The Maliau Basin was a fairly late discovery last century.  The basin is surrounded by steep sided mountains and receives heavy rainfall.  This is one of those locations in the world where there are still new animals to be discovered.  One recent discovery that we heard about was a small frog that only lives in pitcher plants.  I am sure that someone will find new species of butterflies in some of the remote, unusual habitats of the reserve.  Our group added a number of species not previously recorded in this area and our total list after seven days of searching was about 140 species.  Sabah is rich with butterflies.

Here is a topographical display of the reserve.  The white marker (centre right) is the location of the headquarters.







We were allowed on a nature trail across the Maliau River.  The river marked the boundary of the primary forest.







There also was a skywalk here.  The walkway was built out from a ridge and allowed good views into the canopy and then to the treetops of the smaller trees.  At times, it was a great place for birds and I was able to look down on species that I normally had a hard time seeing in the canopy.  Helmeted Hornbills were particularly common here and I now understand why I always hear these but so rarely see them in the Asian rainforest.







Here is a shot of the guys in action.  Our party of eight was equally divided between macro photographers and butterfly photographers.  Both groups were superb photographers and I learned lots from the guys.   

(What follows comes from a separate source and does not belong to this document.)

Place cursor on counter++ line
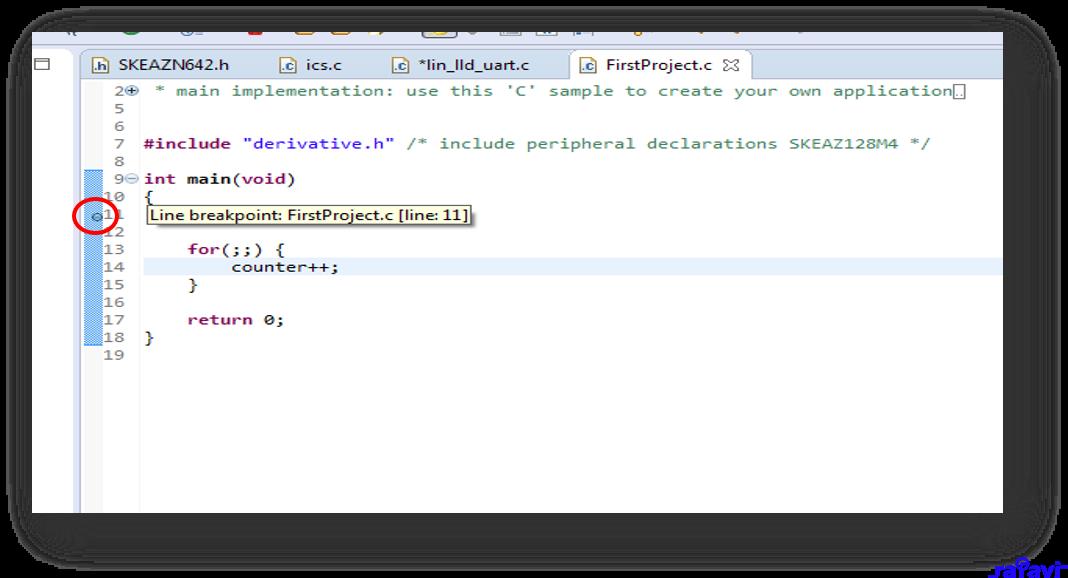 (285, 267)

Tiger Leeches were one of the most common animals in the forest.  These creatures were so affectionate.  They just loved us.











One of the guys suggested that this shot would make a nice Valentine's Card.  






Blue-eyed Dragon (_Gonocephalus liogaster_)

















Asian House Gecko (_Hemidactylus frenatus_)?







Any ideas about the identity of this little juvenile gecko?  The webbed toes and colour pattern remind me of _Ptychozoon sp_. but it had an ordinary rather than elaborately lobed tail.  The gecko scampered across the ceiling of the veranda one night while we were photographing the inverts.






Not certain but I think that this might be a Worm Gecko (_Hemiphyllodactylus typus_).  Is that correct?  I found this during the day on a pot plant at the headquarters.







_Sphenomorphus sp_.  It resembles the shot of _S. haasi_ in Snakes and Other Reptiles of Borneo but I am not certain of the species.







_Sphenomorphus sp_.  It resembles the shot of _S. multisquamatus_ in Snakes and Other Reptiles of Borneo but again, I am not certain of the species.







I _think_ that the following two skinks are a juvenile and adult of the same species.  They look much like Black-banded Skinks (_Mabuya rudis_) in the Borneo guide.













Water Monitors (_Varanus salvator_) were common in a pond at the headquarters.  This one swam beneath a bridge where I was standing.
















I think that this little monitor was a juvenile _V. salvator_.







Frog.   Id?  These were common on plants around the headquarters.  I watched a Malay Civet eat one of these.







Maliau Basin was great for mammals.  I went out each night on a walk and ended up seeing four species of civets (Malay, Banded Palm, Small-toothed Palm and Binturong), Long-tailed Macaques, Bornean Gibbons, Slow Loris, Colugo, Giant Flying Squirrels, Leopard Cat, Mouse Deer, and Bearded Pigs.  A Costa Rican ornithologist that I met found a Flat-headed Cat along the river at night.  


I awakened to the territorial songs of Bornean Gibbons every morning.  On one occasion, they came close to the accommodation buildings to feed in a fruiting tree.












Malay Civet:  Saw these animals every night below the walkway of the accommodation.  They seemed to be hunting frogs and inverts near the lights at night.







Colugo:  Saw two of these.  One was found licking sap at night and the other was disturbed during the day and scampered up a tree.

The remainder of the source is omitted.